Шоссе, как назло, было пустым, никак не удавалось пристроиться на попутную машину. Лейтенант уже пожалел, что так плотно нагрузил вещмешок, но выбросить гильзы на дорогу не посмел. Он часто присаживался на придорожные камни, с надеждой высматривал машины, но их не было, и лейтенант вновь вставал и шел дальше под припекающим солнцем. Нестерпимо хотелось пить, ныли плечи, спина, шинель натирала шею. Он нес шинель, перебросив ее через плечо, а вещмешок держал в руках, прижимая к груди: узкие вытянувшиеся лямки, казалось, врезались через гимнастерку в тело до кости.
Окраина города пострадала меньше, чем центральная часть. Здесь стояли небольшие домики с маленькими приусадебными участками, на которых то здесь, то там копошились дети и женщины, большей частью старухи.
Тяжелый вещмешок оттягивал руки, сердце колотилось так яростно, словно пыталось пробить брешь в груди и вырваться на свободу; ноги стали заплетаться, вздымая желтую мягкую пыль. Чувствуя, что вот-вот упадет, лейтенант шагнул к скамейке возле калитки и привалился к дощатому забору.
В ушах стоял звон, как от контузии, не услышал, когда подошла женщина из маленького домика за поломанным забором.
— Сомлел? — участливо спросила, заглядывая в белое влажное лицо лейтенанта. — Нехорошо тебе?
Она обращалась к нему на «ты» то ли по привычке так запросто говорить со знакомыми и незнакомыми людьми, то ли от чувства здоровья и силы перед ним, таким слабым и хворым.
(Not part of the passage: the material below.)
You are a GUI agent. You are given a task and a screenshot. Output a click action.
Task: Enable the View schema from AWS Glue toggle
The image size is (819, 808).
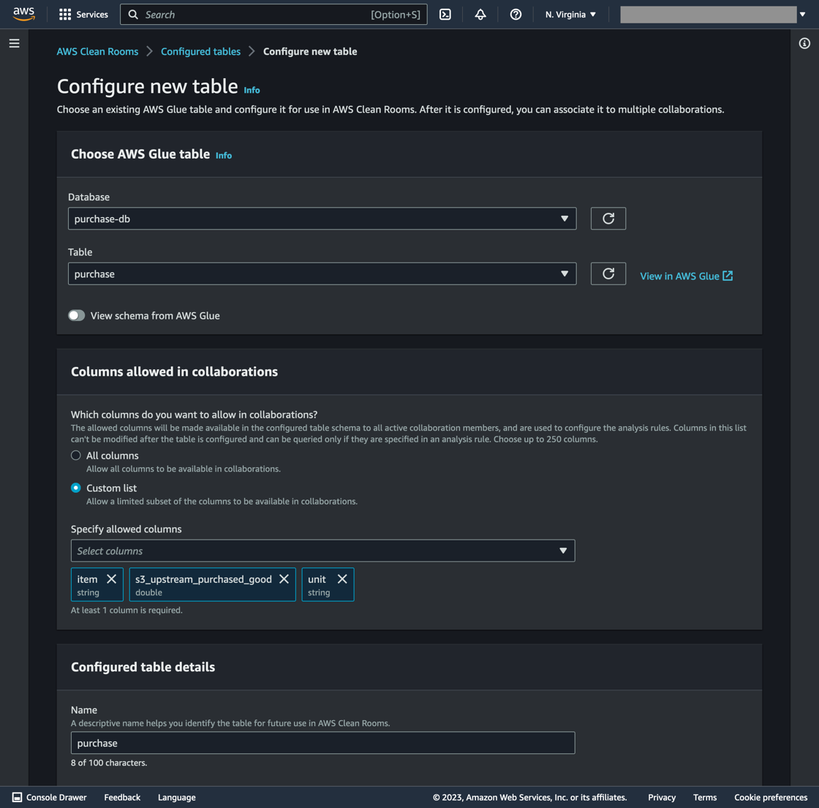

— Пройдет, — выдавил лейтенант, не в состоянии раскрыть глаза.
Женщина ничего не сказала, ушла и быстро возвратилась с запотевшей эмалированной кружкой.
— Выпей, полегчает.
Он с трудом сделал несколько глотков; чуть отпустило.
— Отлежаться тебе надо, — решила за него женщина, а он бессилен был сопротивляться. Она помогла ему подняться на ноги и ухватилась за лямки вещмешка.
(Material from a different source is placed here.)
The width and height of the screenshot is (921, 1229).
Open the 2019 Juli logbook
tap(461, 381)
— Ого! Железо у тебя там чи свинец?
Лейтенант потянулся к мешку.
— Куды уж тебе, — вздохнула женщина и взвалила на плечо нелегкий груз. Другой рукой она обхватила лейтенанта и повела в дом.
Не обращая внимания на слабые протесты, женщина стянула с его ног кирзовые сапоги, уложила лейтенанта на мягкую постель, потом на грудь и лоб положила влажные полотенца. Женщина хлопотала над ним, пока не убедилась, что ему становится лучше.
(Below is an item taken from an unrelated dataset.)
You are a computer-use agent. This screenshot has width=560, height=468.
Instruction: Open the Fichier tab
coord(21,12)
— Отдыхни, отдыхни, — сказала мягким говором кубанской казачки и перестала обращать на лейтенанта внимание, занявшись домашними делами.
Лейтенант слышал, как она возилась с примусом, как упруго забилось пламя, заплескалась вода, звонко, потом глуше наполнялся чайник, коротко тренькнула крышка и притихло накрытое пламя.